(Dataset items)
··········
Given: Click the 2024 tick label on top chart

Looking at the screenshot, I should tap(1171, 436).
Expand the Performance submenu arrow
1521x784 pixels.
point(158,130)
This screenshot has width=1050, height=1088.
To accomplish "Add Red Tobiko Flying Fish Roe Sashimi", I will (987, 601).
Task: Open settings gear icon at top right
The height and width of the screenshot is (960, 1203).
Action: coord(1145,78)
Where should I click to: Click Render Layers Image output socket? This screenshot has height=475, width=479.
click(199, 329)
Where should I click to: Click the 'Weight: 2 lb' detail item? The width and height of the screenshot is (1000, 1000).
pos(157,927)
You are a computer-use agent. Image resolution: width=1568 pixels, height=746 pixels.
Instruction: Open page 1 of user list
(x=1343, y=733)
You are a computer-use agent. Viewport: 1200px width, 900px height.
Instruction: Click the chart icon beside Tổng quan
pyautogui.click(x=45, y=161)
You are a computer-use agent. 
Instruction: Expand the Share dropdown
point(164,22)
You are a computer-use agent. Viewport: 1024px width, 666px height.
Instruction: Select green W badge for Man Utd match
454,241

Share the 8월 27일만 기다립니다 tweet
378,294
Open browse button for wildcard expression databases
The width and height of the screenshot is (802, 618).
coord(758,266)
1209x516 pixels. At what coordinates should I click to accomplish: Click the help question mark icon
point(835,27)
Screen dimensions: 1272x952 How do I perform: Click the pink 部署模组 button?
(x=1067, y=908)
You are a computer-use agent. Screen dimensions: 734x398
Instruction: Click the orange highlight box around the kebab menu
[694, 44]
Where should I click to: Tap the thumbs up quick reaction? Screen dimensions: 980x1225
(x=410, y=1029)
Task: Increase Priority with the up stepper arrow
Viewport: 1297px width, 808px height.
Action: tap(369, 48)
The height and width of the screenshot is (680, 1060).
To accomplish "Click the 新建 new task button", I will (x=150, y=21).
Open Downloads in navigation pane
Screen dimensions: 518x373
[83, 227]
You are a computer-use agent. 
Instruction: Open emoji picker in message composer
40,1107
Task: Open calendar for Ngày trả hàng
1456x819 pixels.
··········
Look through the data above. Find each line with the string "computer" and copy it.

Result of the task
You are a computer-use agent. Image resolution: width=1568 pixels, height=746 pixels.
You are a computer-use agent. Viewport: 1200px width, 900px height.
You are a computer-use agent. 
You are a computer-use agent. Viewport: 1024px width, 666px height.
You are a computer-use agent. Screen dimensions: 734x398
You are a computer-use agent. 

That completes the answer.